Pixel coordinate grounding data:
------------------------------

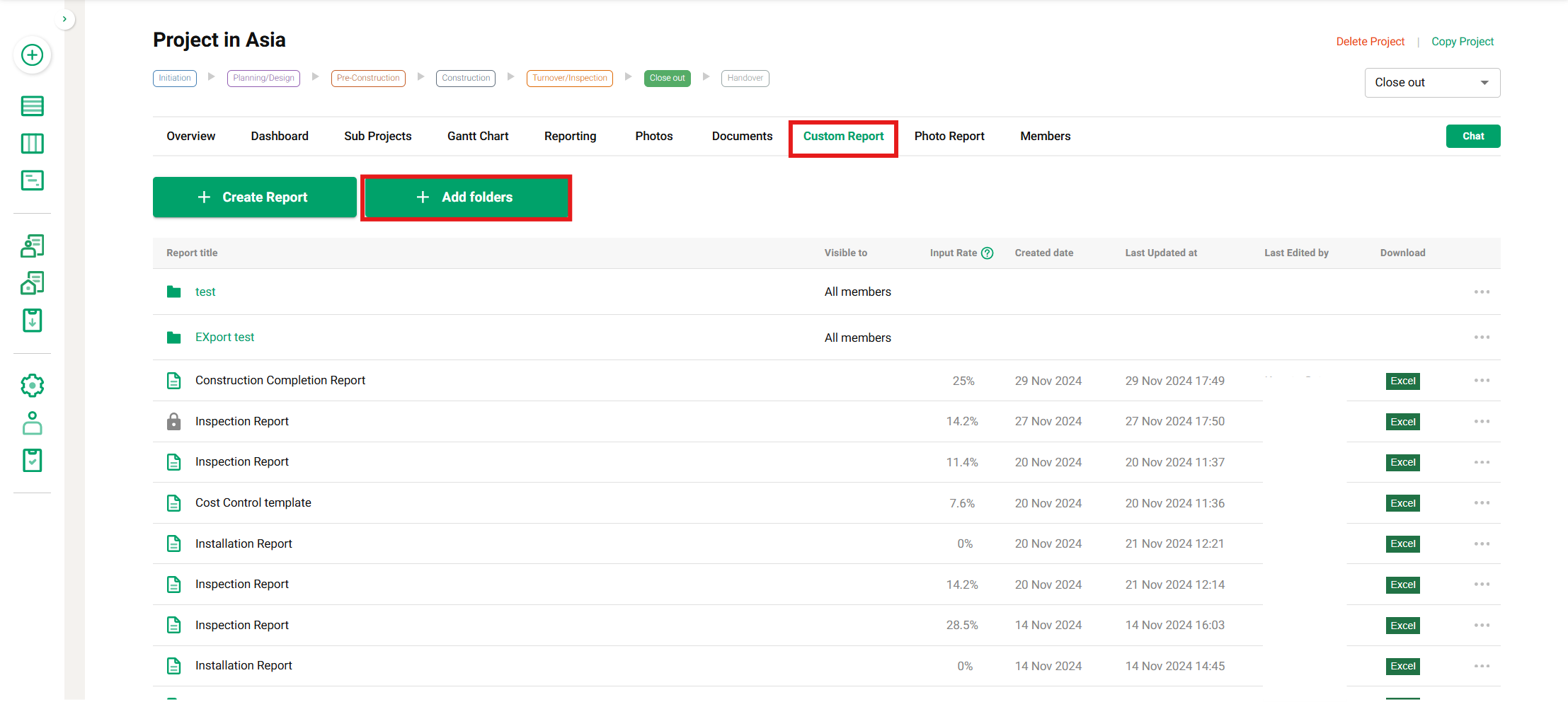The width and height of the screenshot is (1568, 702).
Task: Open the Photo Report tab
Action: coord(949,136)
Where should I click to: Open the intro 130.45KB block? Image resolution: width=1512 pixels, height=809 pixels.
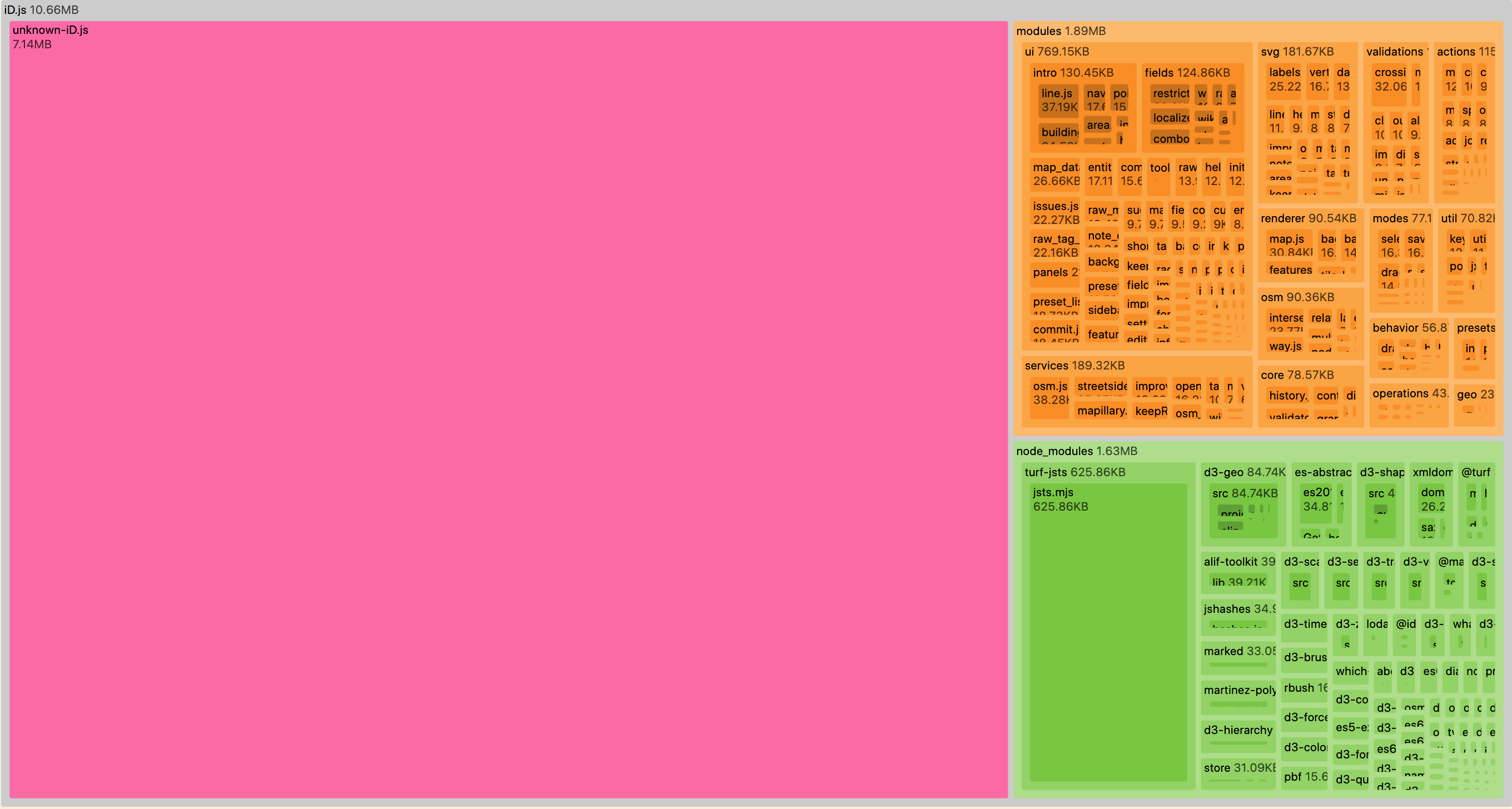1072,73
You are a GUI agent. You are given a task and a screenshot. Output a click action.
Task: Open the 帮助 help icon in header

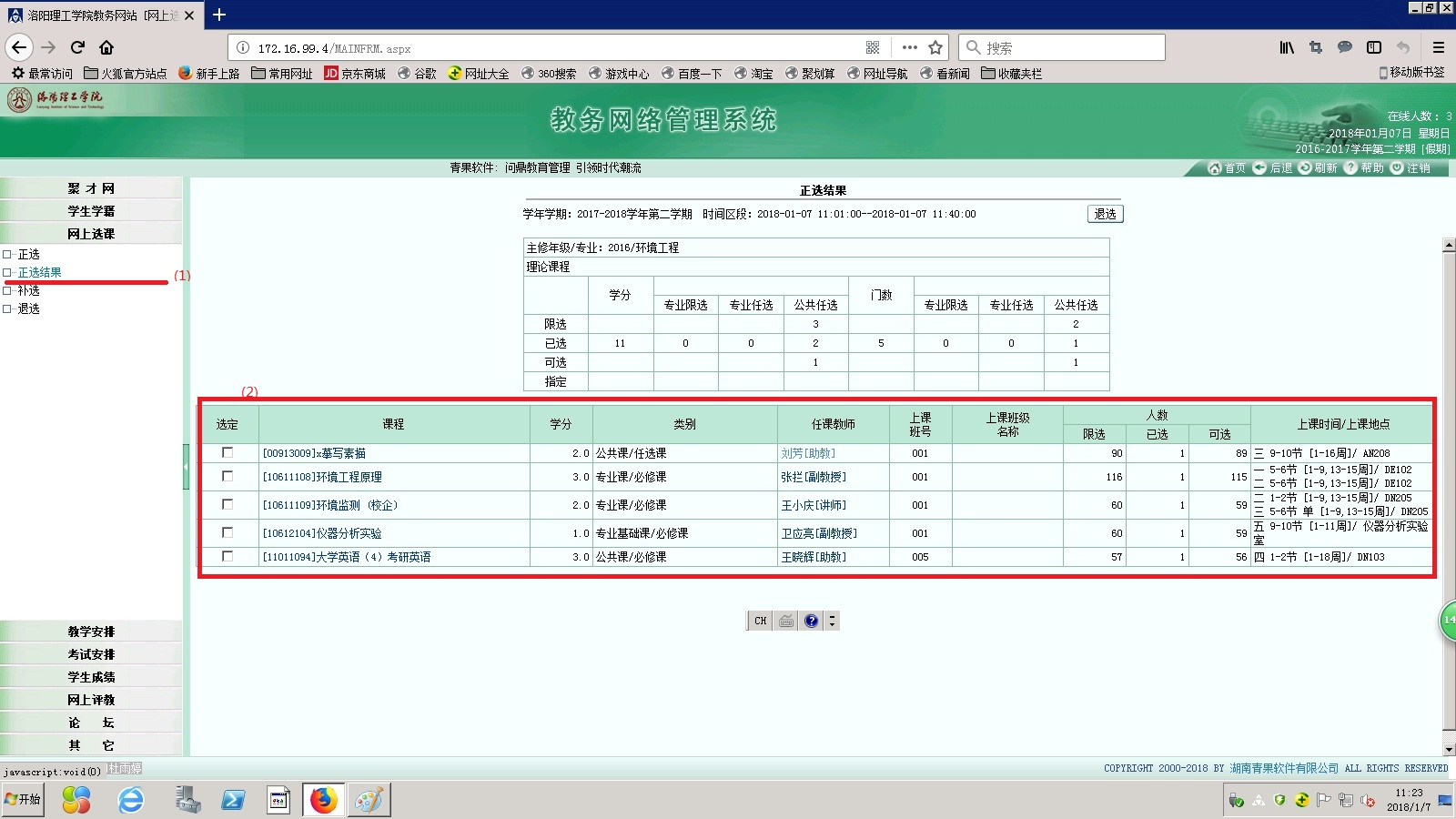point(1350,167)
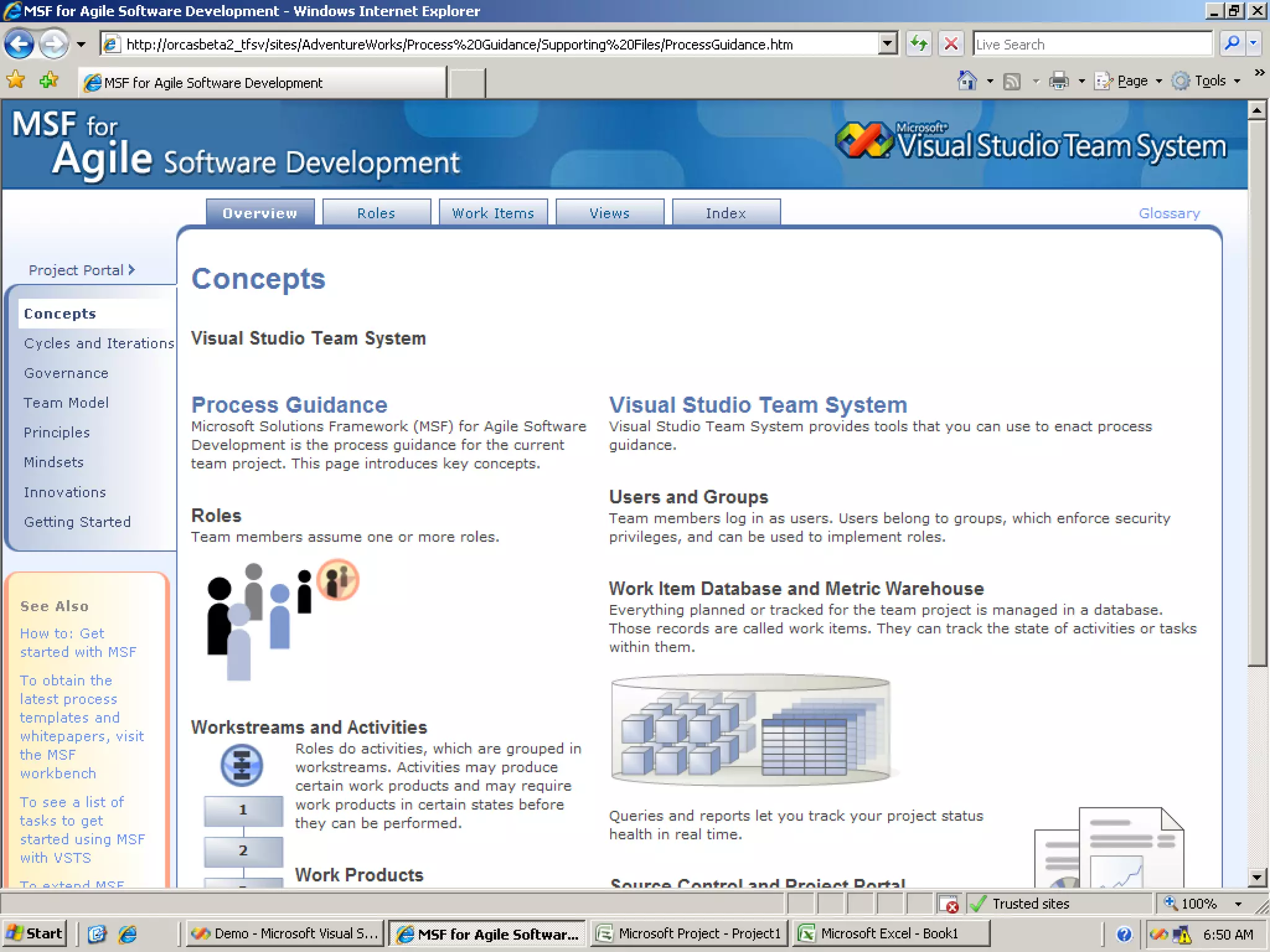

------------------------------

(GOAL OF THE EXERCISE):
Retype exactly, please, the span from the line holding "You are a GUI" through the closing line of the data, both ends included, without the pictures.

(WRITTEN ANSWER):
You are a GUI agent. You are given a task and a screenshot. Output a click action.
Task: Open the 帮助 help icon in header

point(1350,167)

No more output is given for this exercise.